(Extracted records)
============
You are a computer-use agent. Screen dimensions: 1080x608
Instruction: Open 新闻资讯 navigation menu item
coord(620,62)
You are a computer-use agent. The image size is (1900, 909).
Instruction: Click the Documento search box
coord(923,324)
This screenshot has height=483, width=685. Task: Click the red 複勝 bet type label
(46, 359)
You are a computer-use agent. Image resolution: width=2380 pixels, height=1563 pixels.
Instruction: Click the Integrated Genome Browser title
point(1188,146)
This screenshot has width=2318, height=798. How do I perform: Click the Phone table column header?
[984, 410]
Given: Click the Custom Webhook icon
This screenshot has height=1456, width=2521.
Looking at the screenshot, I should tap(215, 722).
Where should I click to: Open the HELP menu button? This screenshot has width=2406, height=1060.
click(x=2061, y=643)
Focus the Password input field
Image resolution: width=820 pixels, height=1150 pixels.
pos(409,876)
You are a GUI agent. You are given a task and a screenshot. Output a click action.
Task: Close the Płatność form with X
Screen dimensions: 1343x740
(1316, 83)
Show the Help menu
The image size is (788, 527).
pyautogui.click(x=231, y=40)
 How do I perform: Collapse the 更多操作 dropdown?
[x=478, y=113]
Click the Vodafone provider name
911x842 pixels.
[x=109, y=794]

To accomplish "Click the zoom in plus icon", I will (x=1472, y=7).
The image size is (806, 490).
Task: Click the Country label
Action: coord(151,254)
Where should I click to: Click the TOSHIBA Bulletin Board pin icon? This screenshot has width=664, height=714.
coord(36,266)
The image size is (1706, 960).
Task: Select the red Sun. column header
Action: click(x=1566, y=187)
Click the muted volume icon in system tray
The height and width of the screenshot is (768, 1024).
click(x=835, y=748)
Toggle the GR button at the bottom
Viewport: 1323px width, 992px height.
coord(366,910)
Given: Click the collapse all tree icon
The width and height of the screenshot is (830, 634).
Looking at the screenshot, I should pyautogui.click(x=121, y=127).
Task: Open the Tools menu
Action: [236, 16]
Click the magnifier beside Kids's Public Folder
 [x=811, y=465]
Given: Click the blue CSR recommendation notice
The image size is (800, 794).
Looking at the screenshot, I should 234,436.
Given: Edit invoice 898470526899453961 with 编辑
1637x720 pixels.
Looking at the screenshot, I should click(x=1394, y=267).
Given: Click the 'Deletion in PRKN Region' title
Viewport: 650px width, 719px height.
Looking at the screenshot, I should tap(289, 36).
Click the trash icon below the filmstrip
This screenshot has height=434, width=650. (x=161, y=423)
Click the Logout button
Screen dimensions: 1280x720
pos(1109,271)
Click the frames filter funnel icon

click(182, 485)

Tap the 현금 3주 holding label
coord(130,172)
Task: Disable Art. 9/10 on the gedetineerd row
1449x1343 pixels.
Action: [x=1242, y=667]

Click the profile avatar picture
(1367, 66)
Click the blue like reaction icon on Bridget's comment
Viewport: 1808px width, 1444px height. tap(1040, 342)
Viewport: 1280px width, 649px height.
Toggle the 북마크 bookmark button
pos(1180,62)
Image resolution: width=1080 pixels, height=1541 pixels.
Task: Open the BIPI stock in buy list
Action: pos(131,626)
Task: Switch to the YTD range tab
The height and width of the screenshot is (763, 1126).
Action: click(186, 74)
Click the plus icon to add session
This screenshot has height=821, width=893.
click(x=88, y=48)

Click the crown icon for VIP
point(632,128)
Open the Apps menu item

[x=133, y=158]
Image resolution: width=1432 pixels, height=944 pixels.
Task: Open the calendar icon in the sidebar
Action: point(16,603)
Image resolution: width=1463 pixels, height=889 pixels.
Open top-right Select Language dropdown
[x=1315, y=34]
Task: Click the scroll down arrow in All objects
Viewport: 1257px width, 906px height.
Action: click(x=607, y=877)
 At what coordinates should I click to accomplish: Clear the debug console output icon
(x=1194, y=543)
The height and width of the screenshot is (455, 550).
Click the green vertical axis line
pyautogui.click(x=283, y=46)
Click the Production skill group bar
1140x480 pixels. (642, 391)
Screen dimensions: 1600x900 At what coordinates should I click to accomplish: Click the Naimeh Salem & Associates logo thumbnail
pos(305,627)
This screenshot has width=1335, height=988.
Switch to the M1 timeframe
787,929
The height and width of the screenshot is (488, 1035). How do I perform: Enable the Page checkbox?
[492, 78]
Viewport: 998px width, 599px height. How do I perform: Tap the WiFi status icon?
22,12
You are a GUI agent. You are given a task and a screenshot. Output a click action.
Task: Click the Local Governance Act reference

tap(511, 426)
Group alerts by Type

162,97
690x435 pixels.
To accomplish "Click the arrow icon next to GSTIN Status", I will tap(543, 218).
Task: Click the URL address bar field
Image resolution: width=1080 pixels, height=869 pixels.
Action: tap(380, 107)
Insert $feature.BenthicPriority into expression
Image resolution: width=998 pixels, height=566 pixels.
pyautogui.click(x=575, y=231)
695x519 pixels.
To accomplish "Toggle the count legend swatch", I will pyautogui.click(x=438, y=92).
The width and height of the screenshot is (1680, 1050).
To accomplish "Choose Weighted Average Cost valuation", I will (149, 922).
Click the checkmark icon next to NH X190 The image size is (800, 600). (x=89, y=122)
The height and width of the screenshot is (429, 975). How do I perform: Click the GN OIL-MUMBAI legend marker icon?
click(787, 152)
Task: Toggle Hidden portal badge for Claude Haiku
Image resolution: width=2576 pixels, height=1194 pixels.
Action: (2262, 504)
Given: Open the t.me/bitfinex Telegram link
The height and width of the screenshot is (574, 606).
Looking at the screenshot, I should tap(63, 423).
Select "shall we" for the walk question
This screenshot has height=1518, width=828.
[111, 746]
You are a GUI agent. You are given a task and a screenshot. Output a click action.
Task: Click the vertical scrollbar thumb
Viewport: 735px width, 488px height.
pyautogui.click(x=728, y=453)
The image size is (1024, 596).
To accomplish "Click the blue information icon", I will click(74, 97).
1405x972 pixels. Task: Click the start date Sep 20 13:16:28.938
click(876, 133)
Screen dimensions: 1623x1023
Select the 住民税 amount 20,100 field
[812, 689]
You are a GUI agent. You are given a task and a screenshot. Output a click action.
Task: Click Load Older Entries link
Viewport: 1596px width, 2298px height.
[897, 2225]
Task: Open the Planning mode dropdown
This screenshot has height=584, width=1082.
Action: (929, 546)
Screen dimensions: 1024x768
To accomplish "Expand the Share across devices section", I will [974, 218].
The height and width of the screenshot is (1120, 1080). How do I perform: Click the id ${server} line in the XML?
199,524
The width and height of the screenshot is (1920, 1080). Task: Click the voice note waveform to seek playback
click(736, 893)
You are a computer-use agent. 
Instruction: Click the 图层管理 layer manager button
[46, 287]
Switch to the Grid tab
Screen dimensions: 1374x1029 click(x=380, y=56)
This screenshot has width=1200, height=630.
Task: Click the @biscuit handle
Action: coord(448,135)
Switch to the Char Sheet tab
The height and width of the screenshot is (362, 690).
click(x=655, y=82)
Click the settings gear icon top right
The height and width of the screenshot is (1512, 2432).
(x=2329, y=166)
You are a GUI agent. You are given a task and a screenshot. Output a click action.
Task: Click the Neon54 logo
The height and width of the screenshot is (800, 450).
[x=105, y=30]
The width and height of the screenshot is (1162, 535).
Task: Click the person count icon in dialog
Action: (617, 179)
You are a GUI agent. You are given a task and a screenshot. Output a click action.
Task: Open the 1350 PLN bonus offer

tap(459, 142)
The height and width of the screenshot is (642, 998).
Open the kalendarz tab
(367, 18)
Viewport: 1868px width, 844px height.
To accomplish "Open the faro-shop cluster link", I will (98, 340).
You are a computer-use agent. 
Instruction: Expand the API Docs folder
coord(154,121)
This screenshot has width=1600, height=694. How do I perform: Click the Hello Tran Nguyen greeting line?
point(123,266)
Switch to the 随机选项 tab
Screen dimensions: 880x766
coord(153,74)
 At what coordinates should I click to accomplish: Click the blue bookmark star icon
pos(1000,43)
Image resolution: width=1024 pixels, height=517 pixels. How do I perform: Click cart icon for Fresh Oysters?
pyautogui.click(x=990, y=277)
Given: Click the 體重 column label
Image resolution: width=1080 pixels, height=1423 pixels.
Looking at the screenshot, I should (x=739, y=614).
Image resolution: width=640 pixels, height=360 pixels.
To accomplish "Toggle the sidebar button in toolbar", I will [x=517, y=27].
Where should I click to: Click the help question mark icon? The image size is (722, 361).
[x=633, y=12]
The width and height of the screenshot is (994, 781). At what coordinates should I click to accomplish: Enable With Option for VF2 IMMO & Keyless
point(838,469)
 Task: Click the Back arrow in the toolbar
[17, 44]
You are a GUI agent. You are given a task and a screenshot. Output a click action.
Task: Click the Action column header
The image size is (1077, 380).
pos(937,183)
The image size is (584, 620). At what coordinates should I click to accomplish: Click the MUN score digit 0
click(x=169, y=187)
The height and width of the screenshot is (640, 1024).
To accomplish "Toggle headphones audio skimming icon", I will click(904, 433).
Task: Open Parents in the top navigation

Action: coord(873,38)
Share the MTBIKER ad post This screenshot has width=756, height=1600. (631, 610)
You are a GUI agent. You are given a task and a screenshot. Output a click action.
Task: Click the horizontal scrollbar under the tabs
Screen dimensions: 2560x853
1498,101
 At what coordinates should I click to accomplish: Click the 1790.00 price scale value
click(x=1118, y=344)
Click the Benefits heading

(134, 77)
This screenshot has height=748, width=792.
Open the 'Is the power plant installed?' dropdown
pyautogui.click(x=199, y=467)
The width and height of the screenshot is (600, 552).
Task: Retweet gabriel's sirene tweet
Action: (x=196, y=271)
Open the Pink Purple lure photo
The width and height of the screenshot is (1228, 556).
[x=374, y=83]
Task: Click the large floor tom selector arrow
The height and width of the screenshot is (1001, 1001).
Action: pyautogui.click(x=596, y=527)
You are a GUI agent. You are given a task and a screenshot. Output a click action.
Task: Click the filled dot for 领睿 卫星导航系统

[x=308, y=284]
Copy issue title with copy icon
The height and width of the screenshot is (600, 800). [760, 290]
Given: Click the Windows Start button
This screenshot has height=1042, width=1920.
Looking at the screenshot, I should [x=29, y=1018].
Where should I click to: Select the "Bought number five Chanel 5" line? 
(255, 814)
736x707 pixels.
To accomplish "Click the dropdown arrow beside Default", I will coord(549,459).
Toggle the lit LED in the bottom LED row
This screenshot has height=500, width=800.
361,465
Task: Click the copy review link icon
============
## [WHAT TO PRODUCE]
Once you find the line with "Screen dimensions: 1024x768" above, print it and every line after it up to and including the line with "Switch to the Char Sheet tab", exactly as written and nothing else.

## [ANSWER TO THIS PROBLEM]
Screen dimensions: 1024x768
To accomplish "Expand the Share across devices section", I will [974, 218].
The height and width of the screenshot is (1120, 1080). How do I perform: Click the id ${server} line in the XML?
199,524
The width and height of the screenshot is (1920, 1080). Task: Click the voice note waveform to seek playback
click(736, 893)
You are a computer-use agent. 
Instruction: Click the 图层管理 layer manager button
[46, 287]
Switch to the Grid tab
Screen dimensions: 1374x1029 click(x=380, y=56)
This screenshot has width=1200, height=630.
Task: Click the @biscuit handle
Action: coord(448,135)
Switch to the Char Sheet tab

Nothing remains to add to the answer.